Neste contexto, alguns estudos mostram que o consumo de alimentos fontes de antioxidantes pode ser uma interessante estratégia para reduzir estes riscos.

Quercetina

Uma análise realizada em modelo animal indicou que a administração de quercetina resultou em redução do estresse oxidativo nos ovários, com efeito inibitório da expressão genica de proteínas relacionadas a este processo. A quercetina pode ser encontrada em alimentos como cebola, alho, maçã e frutas vermelhas – como açaí, jabuticaba e jambolão.

Cúrcuma

A curcumina – principal composto bioativo da Curcuma longa – também é proposta para amenizar os sintomas associados à menopausa. Uma análise conduzida em modelo animal de indução de menopausa identificou que a administração da curcumina reduziu o estresse oxidativo, sendo este efeito correlacionado com melhora cognitiva e redução de ansiedade – condições que são prevalentes durante esta fase.

Feno grego O Feno-grego (Trigonella foenum–graecum) é uma das plantas mais utilizadas pela medicina tradicional chinesa e Ayurveda, sendo amplamente estudado por apresentar uma série de fitoquímicos – como alcaloides, saponinas, polifenois e flavonoides – correlacionados com a redução do risco de algumas condições patológicas.

Dentre os diversos benefícios relatados na literatura, o feno-grego ganha destaque por amenizar sintomas presentes no público feminino, especialmente por ser considerado como um modulador da atividade hormonal. Por este motivo, alguns estudos relacionam o seu consumo com a redução de sintomas de menopausa, que fisiologicamente atinge mulheres durante o envelhecimento.

Em ensaio clínico conduzido com mulheres menopausadas identificou que o uso do extrato de feno-grego amenizou desconfortos associados a esta fase, com redução de relatos de sintomas vasomotores em 32%. Além disso, os autores observaram aumento significativo de estradiol plasmático, resultado que justifica sua interessante contribuição durante este período em que os hormônios sexuais estão reduzidos.

Além deste importante benefício, o feno-grego é proposto para outras alterações hormonais que afetam a saúde das mulheres.  Um estudo realizado com 80 mulheres mostrou que o uso de feno-grego aumentou, de forma significativa, níveis de testosterona livre e estradiol, contribuindo com a melhora do desejo sexual.

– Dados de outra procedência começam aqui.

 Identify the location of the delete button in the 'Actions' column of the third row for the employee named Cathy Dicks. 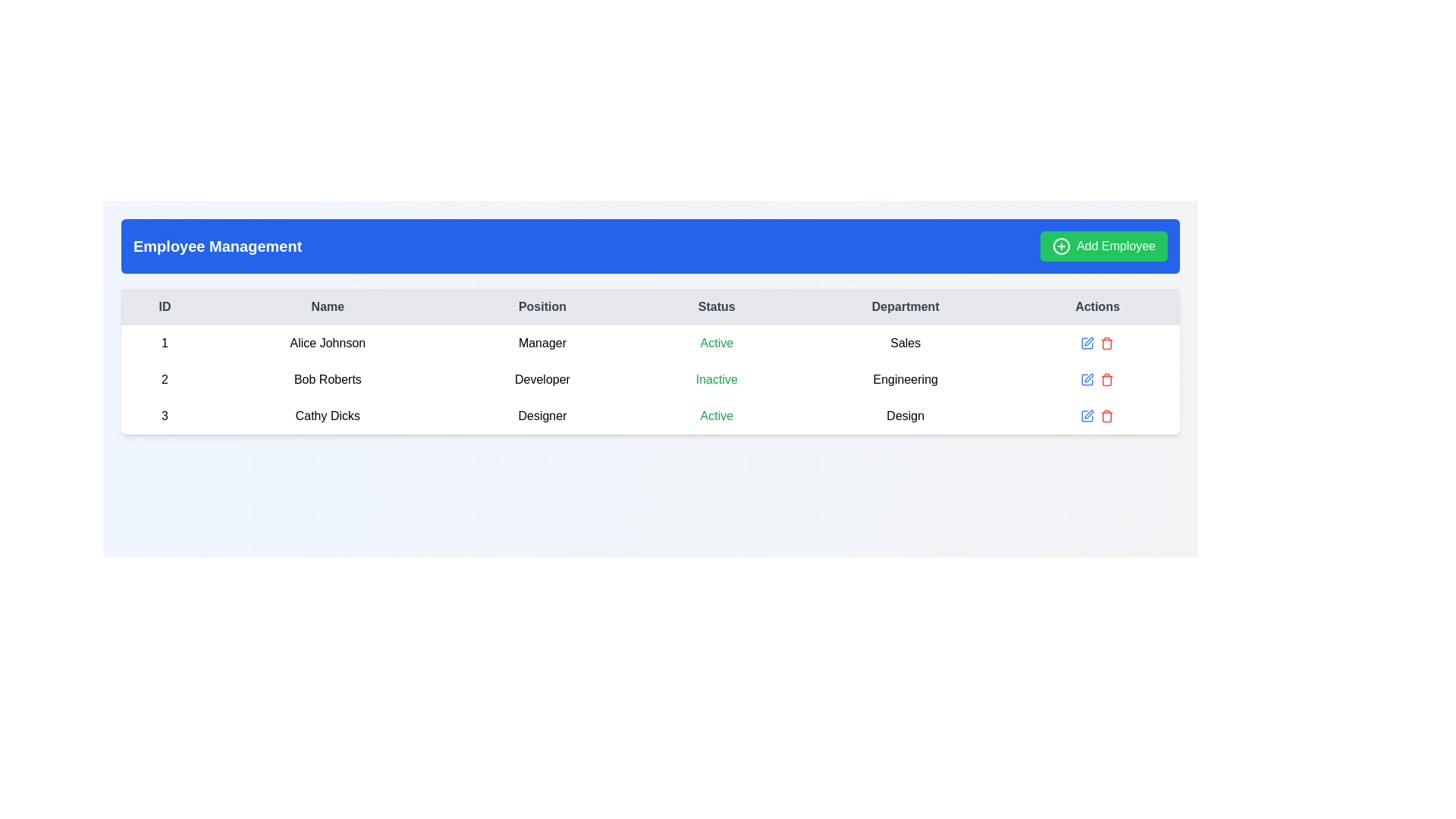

O feno-grego pode fazer parte da rotina alimentar na forma de decocção de suas sementes – que também pode ser incorporada durante o cozimento de diversas preparações, como caldos e sopas. Entretanto, é importante que seu uso seja recomendado por um profissional capacitado, para que efeitos colaterais sejam evitados.

ômega 3

O uso de ômega-3 é sugerido para reduzir estes sintomas durante a menopausa. Um estudo realizado com 60 mulheres em período pós- menopausa e diagnosticadas com depressão mostrou que a suplementação de 1 grama de ômega-3 – em associação à terapia medicamentosa – por 4 semanas, foi responsável pela melhora dos sintomas depressivos.

A suplementação de ômega-3 também é proposta para reduzir o risco de desfechos cardiovasculares – problemas frequentes durante a menopausa, possivelmente pela disfunção endotelial causada pela queda de estrógeno e pelo aumento nos níveis de estrona (que potencializa este efeito).

Ainda, os ácidos graxos ômega-3 são sugeridos para melhorar a integridade celular e reduzir a inflamação sistêmica, potente gatilho para o desenvolvimento de câncer durante esta fase.

Para complementar, uma análise prospectiva, que incluiu 6501 mulheres pós-menopausadas, mostrou que o consumo deste nutriente pode reduzir o risco de morbidades desta fase, em até 8%.

Desta forma, o consumo de ácidos graxos ômega-3 – tanto pela alimentação, quanto via suplementação – pode ser uma interessante estratégia para amenizar os sintomas da menopausa, promovendo um envelhecimento mais saudável em mulheres.

Grande parte dos compostos bioativos antioxidantes é encontrada em frutas, verduras e legumes. A partir deste dado, um recente estudo realizado com mulheres menopausadas mostrou que o aumento no consumo destes alimentos amenizou os sintomas desta fase – especialmente os físicos e mentais. Por outro lado, o aumento no consumo de alimentos açucarados e industrializados foi positivamente correlacionado com aumento dos sintomas.